Collected data
------------------------

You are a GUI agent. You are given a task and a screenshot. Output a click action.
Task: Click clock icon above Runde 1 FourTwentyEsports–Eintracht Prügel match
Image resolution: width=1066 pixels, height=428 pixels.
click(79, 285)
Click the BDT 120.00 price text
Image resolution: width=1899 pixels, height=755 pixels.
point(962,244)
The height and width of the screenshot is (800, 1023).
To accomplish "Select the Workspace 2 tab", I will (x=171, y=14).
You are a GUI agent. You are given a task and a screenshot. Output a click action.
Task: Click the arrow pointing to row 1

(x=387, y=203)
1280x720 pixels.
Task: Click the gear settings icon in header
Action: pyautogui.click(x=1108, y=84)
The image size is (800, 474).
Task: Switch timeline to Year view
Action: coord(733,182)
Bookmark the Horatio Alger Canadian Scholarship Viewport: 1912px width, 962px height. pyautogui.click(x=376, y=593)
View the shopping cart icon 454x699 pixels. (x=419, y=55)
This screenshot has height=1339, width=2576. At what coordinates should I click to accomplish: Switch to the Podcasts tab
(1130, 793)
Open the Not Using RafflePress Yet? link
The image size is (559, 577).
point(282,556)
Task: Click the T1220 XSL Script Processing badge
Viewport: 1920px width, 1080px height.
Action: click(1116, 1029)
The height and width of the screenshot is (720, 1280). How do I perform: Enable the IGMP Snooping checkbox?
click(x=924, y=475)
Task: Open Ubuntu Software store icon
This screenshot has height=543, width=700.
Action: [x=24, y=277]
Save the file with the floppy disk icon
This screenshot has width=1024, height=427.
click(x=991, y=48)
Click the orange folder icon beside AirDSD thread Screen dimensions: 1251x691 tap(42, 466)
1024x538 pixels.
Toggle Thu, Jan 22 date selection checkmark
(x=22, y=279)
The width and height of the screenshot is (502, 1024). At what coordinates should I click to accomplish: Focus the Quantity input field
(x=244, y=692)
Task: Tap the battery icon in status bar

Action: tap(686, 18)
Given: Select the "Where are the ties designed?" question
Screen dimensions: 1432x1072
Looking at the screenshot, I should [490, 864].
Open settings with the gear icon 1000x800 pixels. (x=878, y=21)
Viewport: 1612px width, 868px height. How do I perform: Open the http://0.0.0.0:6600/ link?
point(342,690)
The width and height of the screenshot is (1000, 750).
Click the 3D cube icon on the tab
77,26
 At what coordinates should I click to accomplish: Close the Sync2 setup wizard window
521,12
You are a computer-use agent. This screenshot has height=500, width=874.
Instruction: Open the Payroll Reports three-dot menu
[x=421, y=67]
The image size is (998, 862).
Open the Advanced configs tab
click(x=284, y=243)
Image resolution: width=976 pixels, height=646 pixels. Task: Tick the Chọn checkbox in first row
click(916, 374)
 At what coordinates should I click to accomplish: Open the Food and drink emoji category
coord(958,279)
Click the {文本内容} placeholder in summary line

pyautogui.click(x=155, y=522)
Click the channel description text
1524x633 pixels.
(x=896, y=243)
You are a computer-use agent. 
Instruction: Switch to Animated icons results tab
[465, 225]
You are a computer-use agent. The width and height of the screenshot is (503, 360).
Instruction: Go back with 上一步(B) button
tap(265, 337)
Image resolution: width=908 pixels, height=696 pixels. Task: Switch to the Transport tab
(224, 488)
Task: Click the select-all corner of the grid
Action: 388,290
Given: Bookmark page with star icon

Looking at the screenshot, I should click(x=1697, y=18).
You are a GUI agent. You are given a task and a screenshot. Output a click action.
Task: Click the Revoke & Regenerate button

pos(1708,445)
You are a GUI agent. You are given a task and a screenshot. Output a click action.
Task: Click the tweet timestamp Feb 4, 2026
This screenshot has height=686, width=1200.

------------------------

(TASK TO CARRY OUT):
An exact transcription of all the records is needed.

(WRITTEN RESPONSE):
You are a GUI agent. You are given a task and a screenshot. Output a click action.
Task: Click clock icon above Runde 1 FourTwentyEsports–Eintracht Prügel match
Image resolution: width=1066 pixels, height=428 pixels.
click(79, 285)
Click the BDT 120.00 price text
Image resolution: width=1899 pixels, height=755 pixels.
point(962,244)
The height and width of the screenshot is (800, 1023).
To accomplish "Select the Workspace 2 tab", I will (x=171, y=14).
You are a GUI agent. You are given a task and a screenshot. Output a click action.
Task: Click the arrow pointing to row 1

(x=387, y=203)
1280x720 pixels.
Task: Click the gear settings icon in header
Action: pyautogui.click(x=1108, y=84)
The image size is (800, 474).
Task: Switch timeline to Year view
Action: coord(733,182)
Bookmark the Horatio Alger Canadian Scholarship Viewport: 1912px width, 962px height. pyautogui.click(x=376, y=593)
View the shopping cart icon 454x699 pixels. (x=419, y=55)
This screenshot has height=1339, width=2576. At what coordinates should I click to accomplish: Switch to the Podcasts tab
(1130, 793)
Open the Not Using RafflePress Yet? link
The image size is (559, 577).
point(282,556)
Task: Click the T1220 XSL Script Processing badge
Viewport: 1920px width, 1080px height.
Action: click(1116, 1029)
The height and width of the screenshot is (720, 1280). How do I perform: Enable the IGMP Snooping checkbox?
click(x=924, y=475)
Task: Open Ubuntu Software store icon
This screenshot has height=543, width=700.
Action: [x=24, y=277]
Save the file with the floppy disk icon
This screenshot has width=1024, height=427.
click(x=991, y=48)
Click the orange folder icon beside AirDSD thread Screen dimensions: 1251x691 tap(42, 466)
1024x538 pixels.
Toggle Thu, Jan 22 date selection checkmark
(x=22, y=279)
The width and height of the screenshot is (502, 1024). At what coordinates should I click to accomplish: Focus the Quantity input field
(x=244, y=692)
Task: Tap the battery icon in status bar

Action: tap(686, 18)
Given: Select the "Where are the ties designed?" question
Screen dimensions: 1432x1072
Looking at the screenshot, I should [490, 864].
Open settings with the gear icon 1000x800 pixels. (x=878, y=21)
Viewport: 1612px width, 868px height. How do I perform: Open the http://0.0.0.0:6600/ link?
point(342,690)
The width and height of the screenshot is (1000, 750).
Click the 3D cube icon on the tab
77,26
 At what coordinates should I click to accomplish: Close the Sync2 setup wizard window
521,12
You are a computer-use agent. This screenshot has height=500, width=874.
Instruction: Open the Payroll Reports three-dot menu
[x=421, y=67]
The image size is (998, 862).
Open the Advanced configs tab
click(x=284, y=243)
Image resolution: width=976 pixels, height=646 pixels. Task: Tick the Chọn checkbox in first row
click(916, 374)
 At what coordinates should I click to accomplish: Open the Food and drink emoji category
coord(958,279)
Click the {文本内容} placeholder in summary line

pyautogui.click(x=155, y=522)
Click the channel description text
1524x633 pixels.
(x=896, y=243)
You are a computer-use agent. 
Instruction: Switch to Animated icons results tab
[465, 225]
You are a computer-use agent. The width and height of the screenshot is (503, 360).
Instruction: Go back with 上一步(B) button
tap(265, 337)
Image resolution: width=908 pixels, height=696 pixels. Task: Switch to the Transport tab
(224, 488)
Task: Click the select-all corner of the grid
Action: 388,290
Given: Bookmark page with star icon

Looking at the screenshot, I should click(x=1697, y=18).
You are a GUI agent. You are given a task and a screenshot. Output a click action.
Task: Click the Revoke & Regenerate button

pos(1708,445)
You are a GUI agent. You are given a task and a screenshot. Output a click action.
Task: Click the tweet timestamp Feb 4, 2026
This screenshot has height=686, width=1200.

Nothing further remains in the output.